Des milliers de militants et de sympathisants du parti sont actuellement gardés à vue ou incarcérés, parfois pour des motifs absurdes. « Une élue de Bursa a été mise en prison parce qu’elle avait porté un costume traditionnel kurde lors d’un mariage », raconte l'avocat Levent Piskin, figure du mouvement LGBT turc, qui défend certains des élus emprisonnés.

Selahattin Demirtas est notamment poursuivi pour avoir traité Recep Tayyip Erdogan de « voleur », alors qu'il ne faisait que reprendre les mots d'un homme politique d'extrême droite aujourd'hui rallié à Recep Tayyip Erdogan. Un autre député se voit reprocher un discours qu'il n'a pas prononcé. La liste des motifs absurdes est longue comme le bras. Les élus se surprennent parfois à en rire tellement ils sont grotesques.

Mais n'allez pas dire ça à Serap Yasar. Députée du parti au pouvoir, l’AKP de Recep Tayyip Erdogan, elle est aussi porte-parole de la commission de la justice. Face aux députés français venus lui dire leurs « inquiétudes de voir la Turquie tourner le dos à l’état de droit », elle affiche une mine impassible. Immobile, elle encaisse les critiques sans broncher.
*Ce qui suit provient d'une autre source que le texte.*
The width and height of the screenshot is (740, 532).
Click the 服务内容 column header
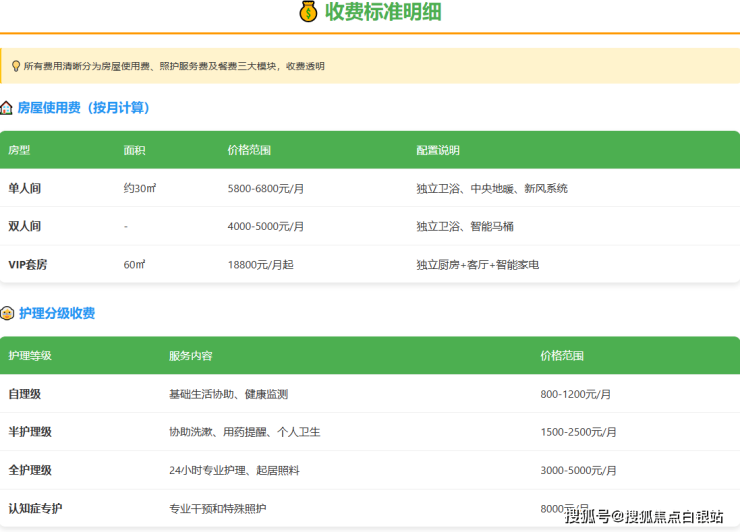pos(190,356)
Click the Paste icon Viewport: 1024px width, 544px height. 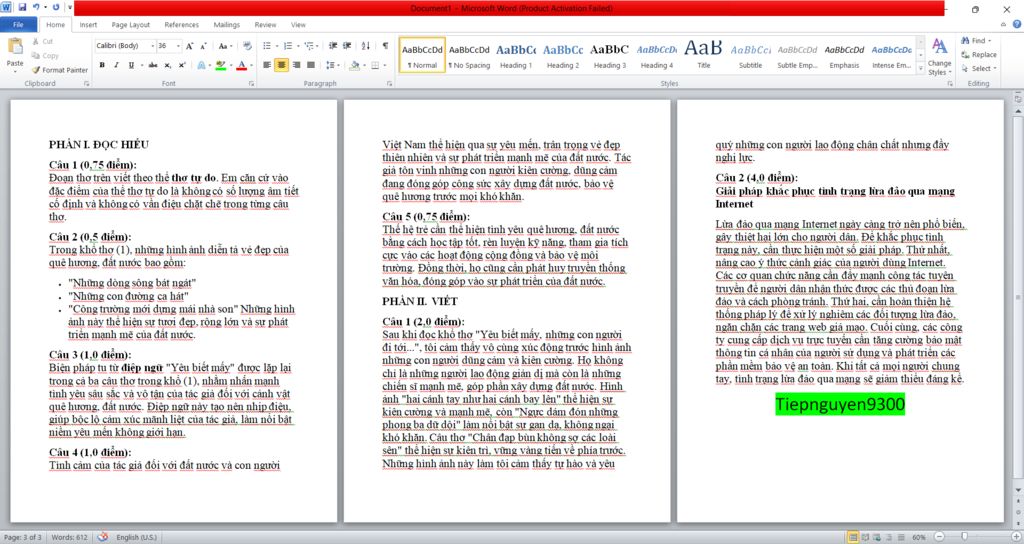pos(15,50)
Et elle débite les éléments de langage inscrits sur une feuille posée devant elle, langue de béton brut. « Tous ces avocats, écrivains et journalistes, n’ont pas été placés en garde à vue en raison de l’exercice de leur fonction mais parce qu’ils ont soutenu le terrorisme », dit-elle.
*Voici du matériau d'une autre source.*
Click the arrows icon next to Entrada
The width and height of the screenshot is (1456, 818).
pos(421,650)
La juriste tance les avocats partisans des droits humains qui « prennent parti ». Elle justifie les pleins pouvoirs de l’exécutif octroyés par l’état d’urgence. « Dans des circonstances exceptionnelles, il faut des mesures exceptionnelles ». Elle admet que « quelques erreurs de procédure » seront sans doute commises, mais elle plaide aussi l’indulgence, « nous essayons de poursuivre notre lutte dans le cadre de la loi, mais ce n’est pas très facile ». À court d’arguments, elle invoque le parlement bombardé ou en appelle au « peuple qu’il faut écouter ». Elle assure que « les recours judiciaires sont toujours possibles », mais elle omet de dire qu’ils ne servent à rien et n’aboutissent jamais. Elle en profite pour déplorer la « décision malencontreuse » de gel du processus d’adhésion de la Turquie, préconisée par le parlement européen. Elle rappelle que les européens sont bien contents de voir la crise des réfugiés jugulée par les camps installés en Turquie.

« C’est voyage en absurdie », dit Cécile Duflot en quittant le parlement turc. « Ici, il est possible d’être mis en prison pour rien, ruiné du jour au lendemain. Tout cela crée la tétanie de la société. Mais le silence européen et la volonté de ne pas voir participent aussi de cette situation ». Pendant deux jours, presque tous leurs interlocuteurs l’ont martelé, si l’Europe se contente de protester mollement, Recep Tayyip Erdogan se sentira pousser des ailes.